Holistic Simulations. "The highest form of linkage that we’re trying to achieve is a mechatronic simulation in which a product’s mechanics, electronics and software interact," says Friedrich in describing his vision of a virtual prototype. Up to now, the mechanical aspects of a component have generally been developed first, and then the suitable software system. "We could speed up product development if we could develop the software in parallel with the design and then test both together," Friedrich explains. The pioneers in this field are Friedrich’s colleagues at A&D in Erlangen, who have already taken a step in this direction with their Sinumerik Machine Simulator (see box). "We will need another two years in order to achieve complete integration, however," says Friedrich, "We’re currently working on the development of the required methods and calculation procedures."
Rolf Sterbak
From PC to Virtual Machine Tool
A personal computer as a virtual machine tool? Thomas Menzel, product manager at Siemens Automation and Drives in Erlangen, doesn’t see this as a problem. His Sinumerik Machine Simulator program demonstrates how this amazing transformation can be achieved. In this system, a computer is hooked up to a numeric control unit—a common feature for machine tools. Menzel then starts his program on his PC, which begins acting out all the functions performed by a real machine connected to such a control unit. Conversely, the automatic control unit reacts as if it were communicating with an actual machine. "Our customers, who are mechanical engineers, can use the system to test and improve new machines in the design phase, and such a procedure offers huge benefits," says Menzel. With the Sinumerik Machine Simulator, Siemens can offer designers a type of kit that already contains many machine components in virtual form, for example delay elements. These are typically used to depict machine tool feed processes.

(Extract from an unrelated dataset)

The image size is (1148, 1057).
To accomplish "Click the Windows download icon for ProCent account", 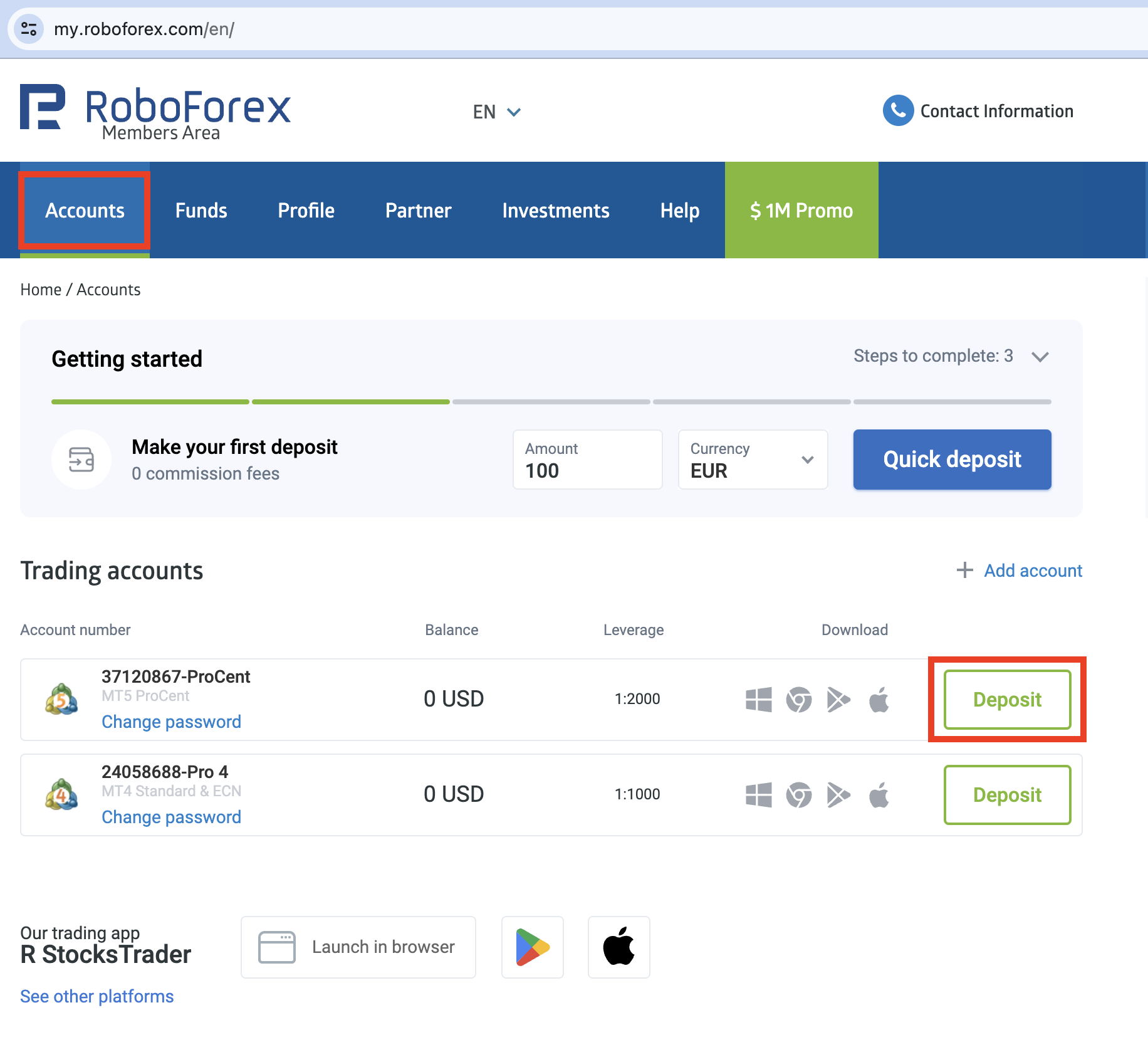I will coord(758,699).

Designers can also flexibly generate additional components and store them in a model library, from which they can be accessed at any time. All these elements can be used by designers to create their machine drafts in a drag & drop process, whereby a virtual depiction of the machine is gradually generated and this depiction simulates the actual behavior of the planned machine tool or production machine before anything is even built. Questions can thus be answered at an early stage regarding whether the mechanical systems and software will interact properly, or whether the future machine will actually do what it has been designed to do. Designers can find out how fast machines will drill or mill and also determine the quality of the products they will manufacture. Thresholds can also be tested without any danger. For example, designers can find out what will happen if a sensor fails. In the worst case, even if a virtual machine breaks down, the "damage" can be repaired with just the push of a button. "The investment in the simulator pays off after less than a year," says Menzel. "The quality of the customer’s machine tools and production machines increases, and they can also be delivered and put into operation much more rapidly." One of Menzel’s main customers confirms this. Bernd Zapf is head of development at Heller Maschinenfabrik in Nürtingen, Germany, one of the leading manufacturers of machine tools and production equipment in the automotive industry. He says his company’s experience with the machine simulator has been so good that "we will use it to simulate all of our new machines."